Protógenes levanta dúvidas sobre o trabalho do Cenipa (Centro de Investigação e Prevenção de Acidentes Aeronáuticos), órgão da Aeronáutica responsável pelas investigações, entre “fatos e fotos” que promete apresentar, mas somente após as eleições.

— O serviço de busca com relação ao que aconteceu com a aeronave ficou a cargo do Cenipa, que já tinha feito um primeiro trabalho, que seria recorrer à caixa-preta, uma turbina, segundo me falaram, mas deixou para trás um rastro ali de várias peças e fuselagem que estavam no local. Estava escuro, chegou iluminação de uma empresa terceirizada, não sei quem era, não sabiam informar, mas era terceirizada. O deputado afirma que, ao investigar o local, “eu vi detalhes que me chamaram atenção e que eu não gostei”, principalmente com relação aos destroços da aeronave.

“Onde é que está o trem de pouso?”, pergunta o deputado, citando uma peça da aeronave que ele encontrou e fotografou no local da tragédia. O delegado confrontou as imagens que realizou com as imagens que a Aeronáutica fez no local.

“[Analisando] a imagem que encontrei das peças recolhidas, que estão na Base Aérea [do Guarujá], não vi aquele trem de pouso que fotografei, além de [não ter encontrado] algumas partes da fuselagem”, afirma o delegado, completando que ainda não esteve pessoalmente no pátio da Aeronáutica.

“A questão da caixa-preta [que não registrou os dados do voo fatal] é uma outra interrogação”, diz o delegado.

— O simples exame de que não tem nada gravado e ficará por isso mesmo tem que ser aprofundado.
Protógenes afirma que se envolveu nessa investigação pelo respeito que tinha por Campos, mas, sobretudo, por esses elementos encontrados no local.

O deputado está elaborando um relatório que será apresentado à Procuradoria Regional da República (órgão ligado ao Ministério Público Federal) e também à Comissão de Segurança Pública e Combate ao Crime Organizado da Câmara dos Deputados.
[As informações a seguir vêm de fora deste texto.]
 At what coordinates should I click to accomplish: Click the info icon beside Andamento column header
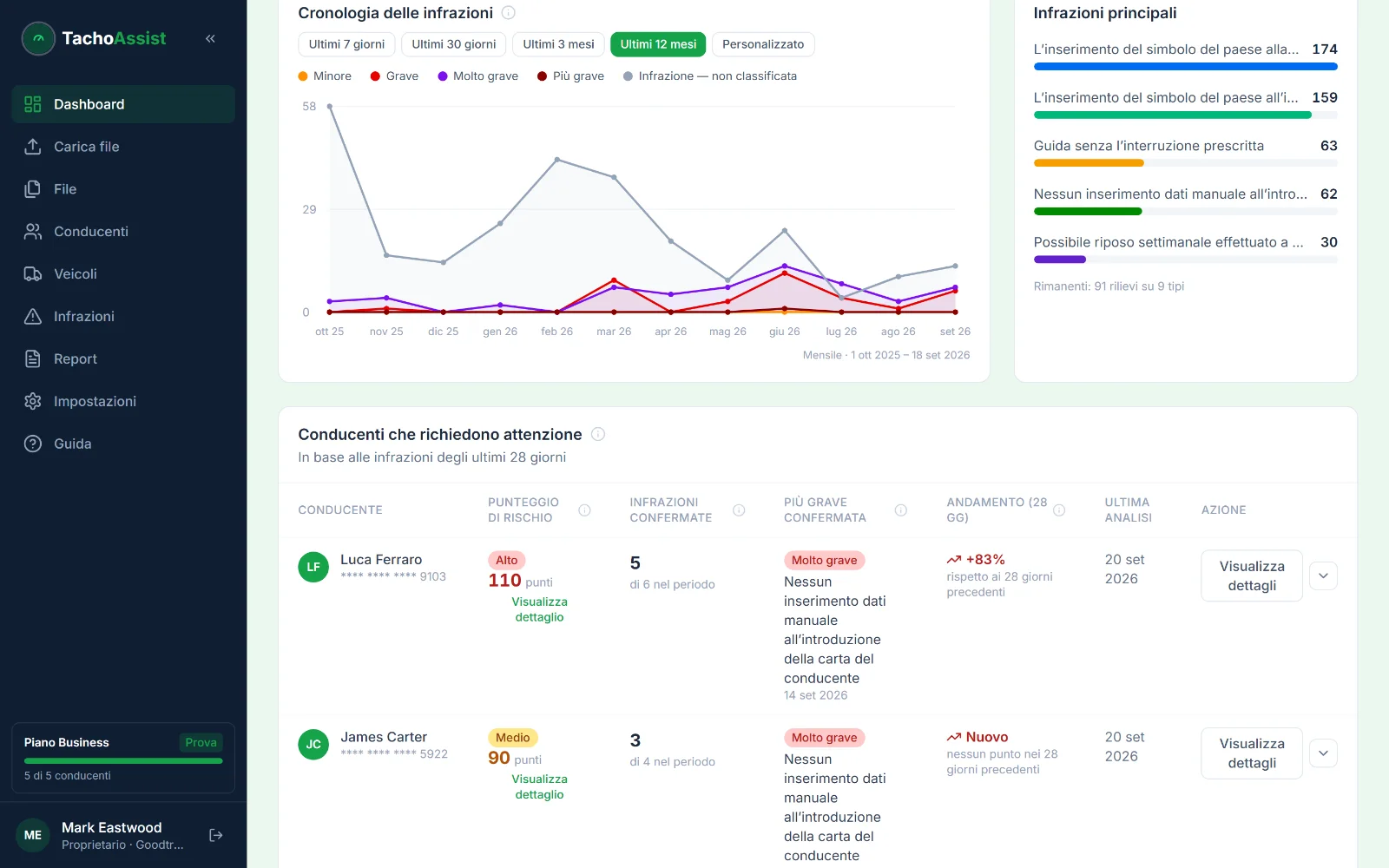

No entanto, isso deve ocorrer somente após as eleições.
O R7 procurou o advogado Antônio Campos, irmão do ex-governador, mas não obteve contato até a publicação desta reportagem.

Na segunda-feira, Antônio publicou uma nota em seu blog informando que solicitou ao Ministério Público Federal de Santos e à 5ª Vara Federal de Santos, o convite para que Protógenes preste esclarecimentos sobre as provas encontradas e “traga aos autos os citados indícios e depoimentos que alega ter de que o acidente com Eduardo Campos teria sido atentado”.
O MPF informou ao R7 que recebeu o pedido, que ainda será analisado.